Carte Etat Major 1901

On peut décidément passer de bonnes heures à Blida, si on aime un peu la nature, et si on sait aller chercher dans la solitude des hautes montagnes le réconfort et le recueillement que l'on est toujours sûr de trouver lorsqu'on prend la peine de gravir les chemins qui montent... Jeudi, le pittoresque sentier qui conduit  à la Glacière répercutait les échos  d'une petit caravane d'élèves du Collège, heureux de délier à la fois leur langue et leurs jambes, déjà  presque engourdies par les longues heures d'études, heures de silence et d'immobilité.

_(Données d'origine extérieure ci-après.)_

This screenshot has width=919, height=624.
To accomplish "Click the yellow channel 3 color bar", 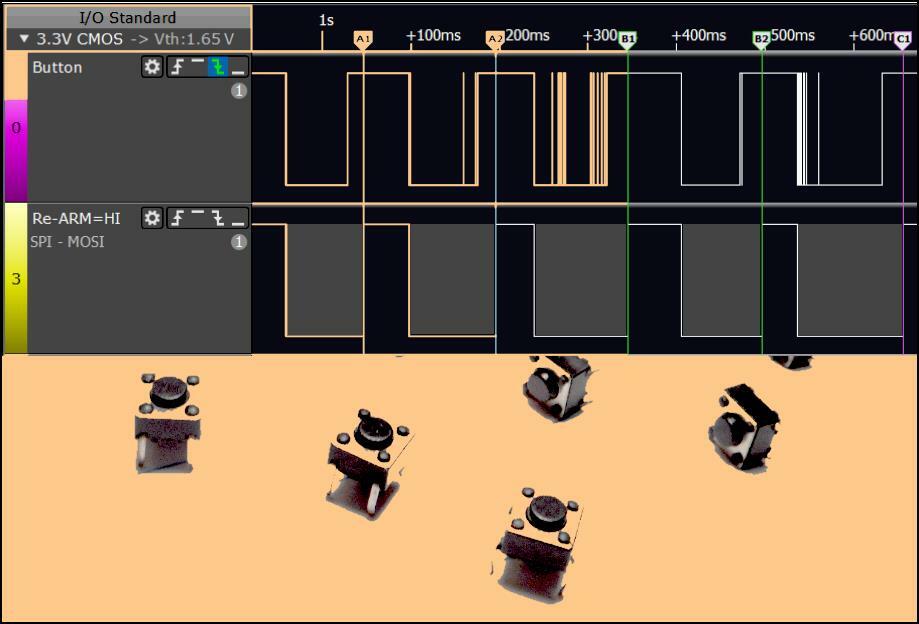I will [x=15, y=279].
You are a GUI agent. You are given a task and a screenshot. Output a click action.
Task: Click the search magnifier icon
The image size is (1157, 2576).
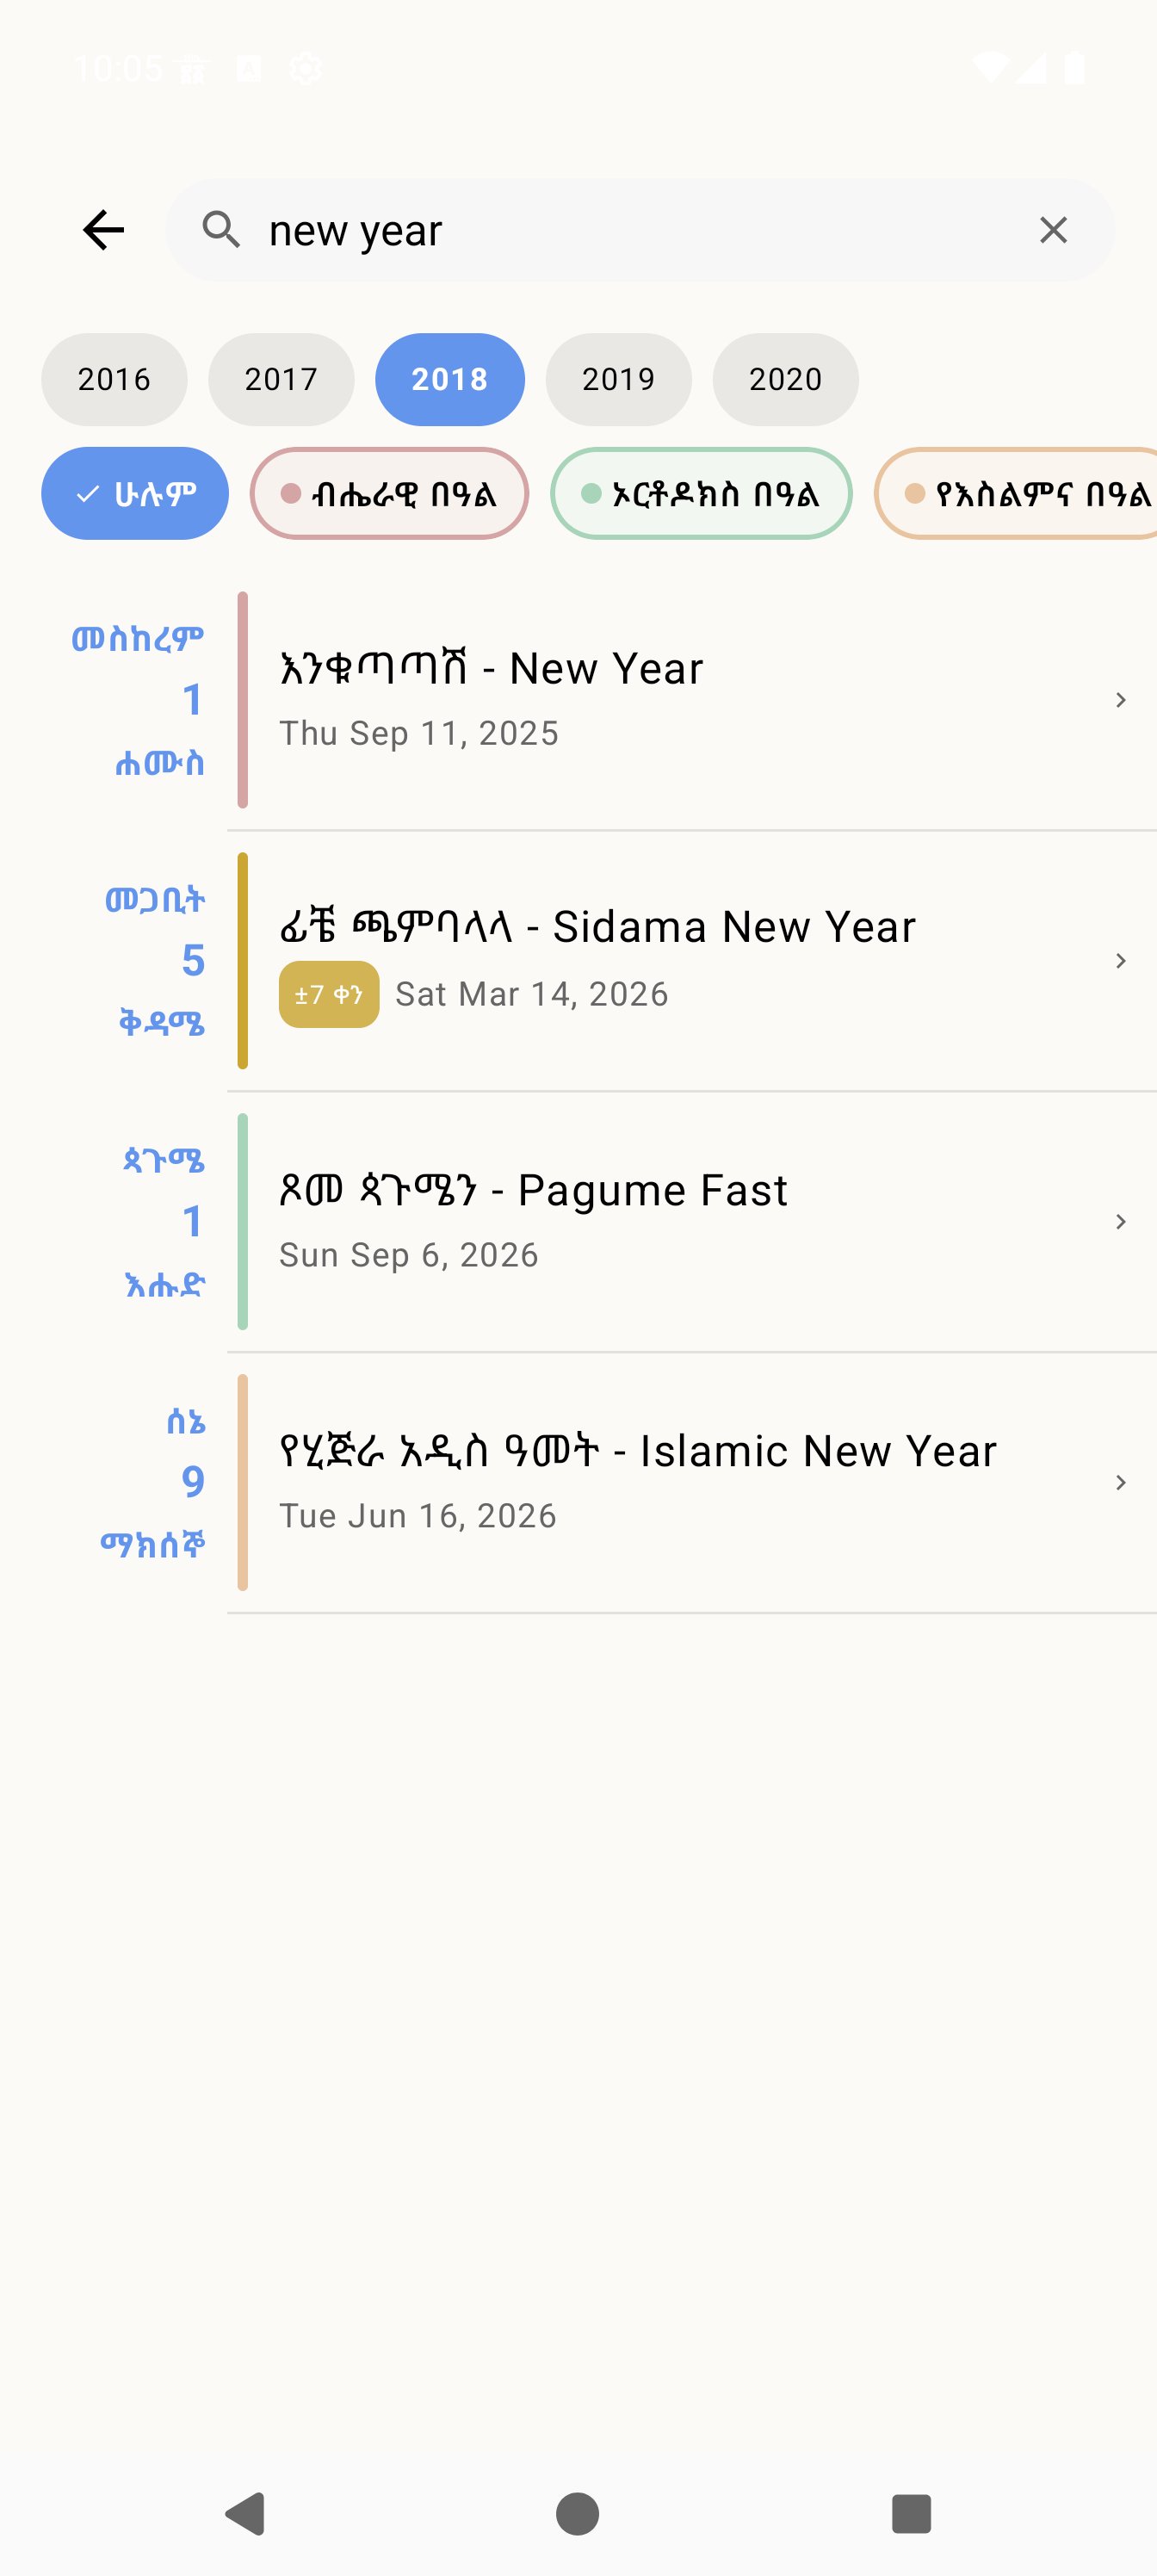click(x=221, y=230)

Aussi, quel entrain à chaque départ! Nos jeunes élèves ne perdent pas une occasion de faire quelques excursions dans la montagne. Et qui saurait les en détourner? Qui saurait nier les avantages incontestables de pareilles cures d'air pour ceux qui sont condamnés à vivre dans une atmosphère confinée? Quel plaisir pour nos jeunes potaches de trouver devant eux  un horizon plus éloigné, une route libre, et d'exercer dans les rampes ravinées des montagnes, leur élasticité juvénile. On ne sent plus sur les épaules le poids des murailles épaisses du collège, on est moins oppressé par la rigueur de la discipline, qui doit  persister cependant plus que jamais sur les hauteurs: mais cette discipline semble s'adoucir; le maître devient un compagnon de route que l'on écoute pour son expérience....

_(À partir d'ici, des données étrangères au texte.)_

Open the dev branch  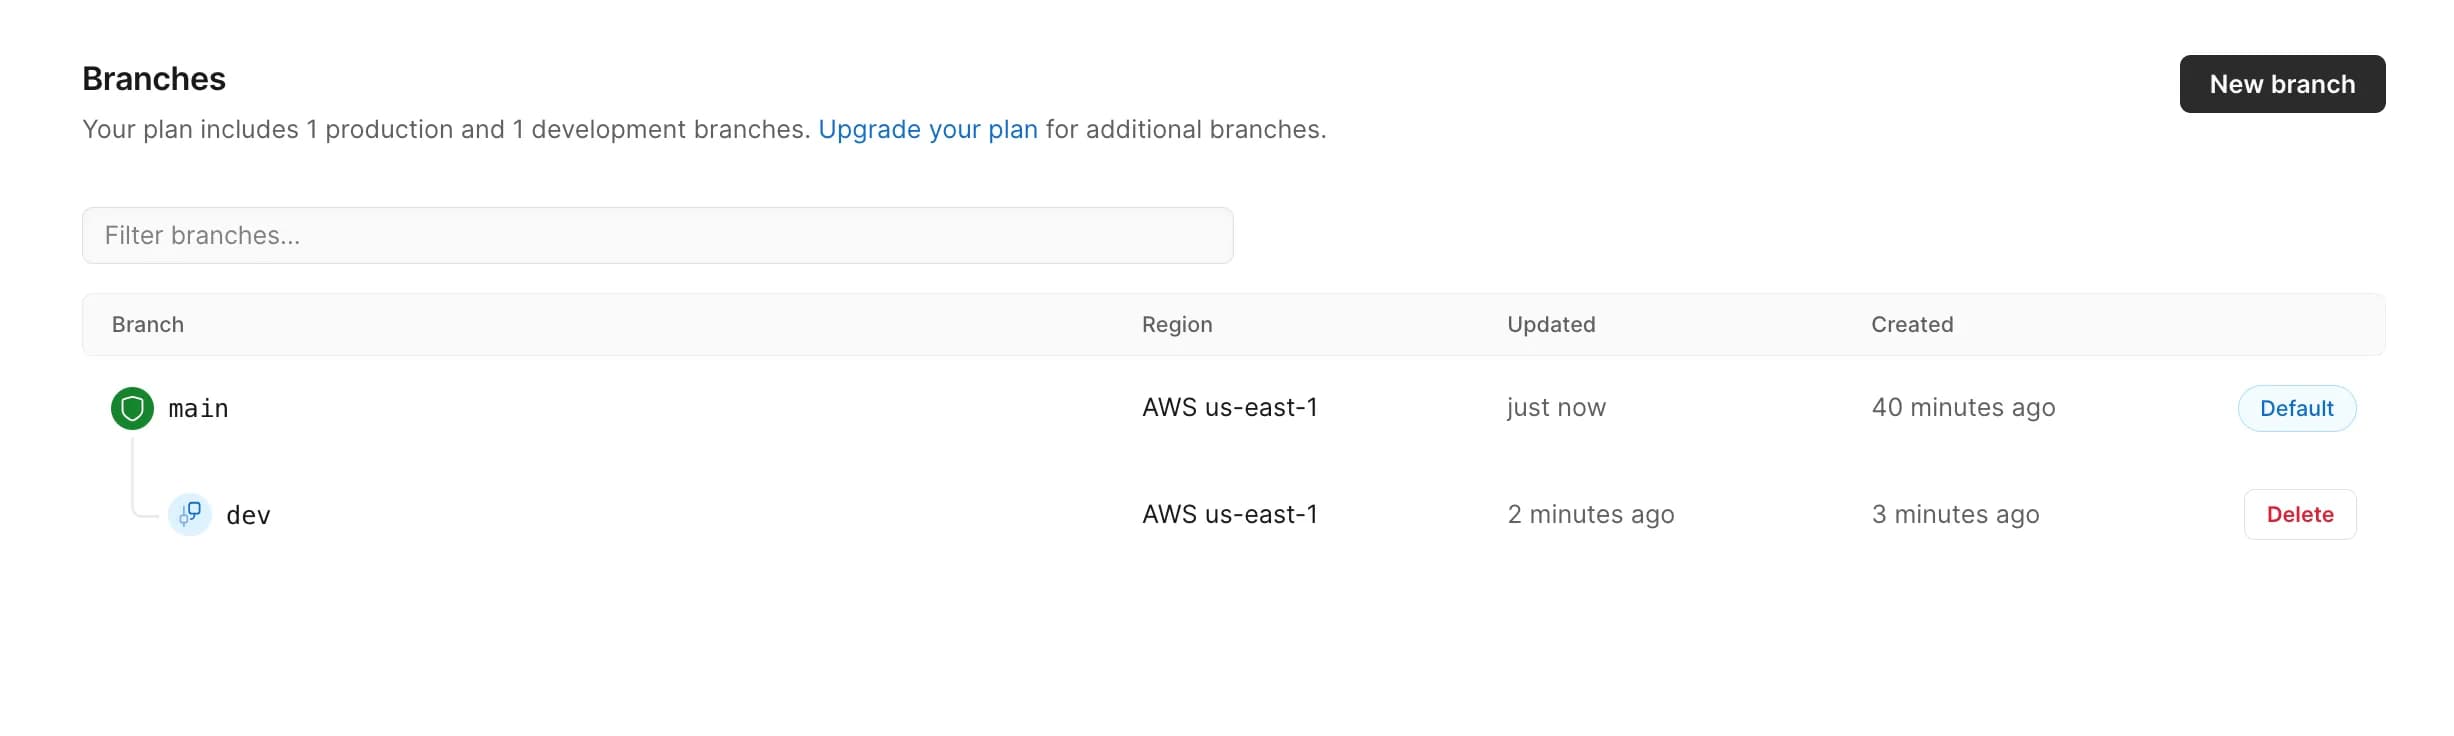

... Et, tandis que l'on cause gaiement des difficultés de la route, de l'arrivée triomphale à la Glacière, on commence soudain à gravir la première pente.  Le chemin s'engage alors franchement, presque en ligne droite sur le premier contrefort de l'Atlas. Parfois ce raidillon se redresse tellement, que les eaux d'hiver, emportées par un mouvement de cascade, ont profondément raviné le sol, mettant à nu les pierres et décharnant les racines des arbres. Mais qu'importe? Le chemin serait peut être moins agréable s'il était moins raboteux, et que ne ferait-on pas pour respirer  l'air pur que l'on trouvera là-haut?

Ce long ruban de chemin que beaucoup de personnes trouvent interminable, n'est pas si terrible pour quiconque "sait ménager sa monture". Là, plus que jamais, il faut mettre en pratique le vieux dicton populaire: "Chi va piano, va sano".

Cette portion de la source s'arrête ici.